Here’s what happened.

The supply of money is measured a few different ways. M1, which this chart shows, measures money that’s readily available – mostly paper cash, coins, and checking accounts.

Another measure called M2 is a little broader. It includes money in savings accounts and retail money market accounts.

The difference between a checking and savings account is how often you can access your money. That might seem trivial but it explains most of what happened in this chart.

If you put money in a checking account, regulators make banks set aside a cushion as reserves in case they get into trouble. But if you put money into a savings account, regulators tell banks they don’t have to reserve anything. The catch is that it’s only considered a savings account if the consumer is allowed to make no more than six withdrawals per month.

It’s worked that way for years.

But then Covid hit, and regulators realized that having trillions of dollars in savings accounts with limited withdrawals was a burden as 22 million people lost their jobs.

So last April the Fed changed the rules and eliminated the six-withdrawal limit on savings accounts. It wrote:

The interim final rule allows depository institutions immediately to suspend enforcement of the six transfer limit and to allow their customers to make an unlimited number of convenient transfers and withdrawals from their savings deposits at a time when financial events associated with the coronavirus pandemic have made such access more urgent.

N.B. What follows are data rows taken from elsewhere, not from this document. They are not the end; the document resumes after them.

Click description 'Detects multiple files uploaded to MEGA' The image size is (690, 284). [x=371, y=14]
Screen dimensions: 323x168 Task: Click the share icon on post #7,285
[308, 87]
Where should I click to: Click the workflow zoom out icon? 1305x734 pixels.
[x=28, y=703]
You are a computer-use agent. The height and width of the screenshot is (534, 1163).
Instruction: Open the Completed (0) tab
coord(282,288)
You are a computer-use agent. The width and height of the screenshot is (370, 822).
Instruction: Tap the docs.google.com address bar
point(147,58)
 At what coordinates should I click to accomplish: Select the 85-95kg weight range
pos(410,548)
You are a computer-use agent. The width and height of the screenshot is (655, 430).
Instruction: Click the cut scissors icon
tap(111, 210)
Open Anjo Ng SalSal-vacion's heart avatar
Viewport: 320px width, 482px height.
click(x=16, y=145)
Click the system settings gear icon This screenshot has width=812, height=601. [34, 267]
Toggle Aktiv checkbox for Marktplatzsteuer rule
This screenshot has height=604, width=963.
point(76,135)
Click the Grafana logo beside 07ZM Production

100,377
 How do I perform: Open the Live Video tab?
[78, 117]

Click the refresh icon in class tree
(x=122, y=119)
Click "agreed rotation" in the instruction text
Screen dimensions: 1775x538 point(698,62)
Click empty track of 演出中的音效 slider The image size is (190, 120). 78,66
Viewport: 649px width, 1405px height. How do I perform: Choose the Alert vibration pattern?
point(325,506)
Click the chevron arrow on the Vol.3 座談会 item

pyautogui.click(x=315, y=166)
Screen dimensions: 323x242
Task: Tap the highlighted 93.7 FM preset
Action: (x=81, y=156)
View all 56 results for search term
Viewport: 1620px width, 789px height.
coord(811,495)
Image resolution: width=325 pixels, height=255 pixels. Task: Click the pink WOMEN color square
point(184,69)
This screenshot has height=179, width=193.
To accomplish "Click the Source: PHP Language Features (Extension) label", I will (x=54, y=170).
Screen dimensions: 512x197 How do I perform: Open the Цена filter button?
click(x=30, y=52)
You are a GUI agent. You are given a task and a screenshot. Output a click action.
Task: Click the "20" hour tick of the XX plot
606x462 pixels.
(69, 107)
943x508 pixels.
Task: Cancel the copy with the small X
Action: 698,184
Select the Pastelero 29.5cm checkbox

It was an obvious and nearly risk-free way to help people. Just let them have easier access to their savings.

But it changed the relationship between M1 and M2.

Savings accounts are measured in M2 and left out of M1. But once the six-withdrawal rule was removed, every savings account suddenly became, in the eyes of regulators and people who make these charts, a checking account.

So M1 exploded higher. Not because the Fed printed a bunch of money, but because trillions of dollars in savings accounts were reclassified as checking accounts.

How much money are we talking about? The Fed explained in a footnote that I’m sure no more than seven people read:

Recognizing savings deposits as a transaction account as of May 2020 will cause a series break in the M1 monetary aggregate. Beginning with the May 2020 observation, M1 will increase by the size of the industry total of savings deposits, which amounted to approximately $11.2 trillion.

Of the $14 trillion increase in M1, $11.2 trillion (80%) came from an accounting rule change that shifted money from savings accounts to checking accounts.

That’s why M2, which is more comprehensive than M1, has increased by $11 trillion less than M1 over the last year.

Two things stick out here:

What else are we missing? What other data points look straightforward but, when dug into, reveal themselves to be more complicated than we imagined? It has to be dozens, hundreds, thousands.

Covid-19 has broken the relationships and long-standing correlations across all kinds of economic variables. Forecasting is always hard, but it’s harder now.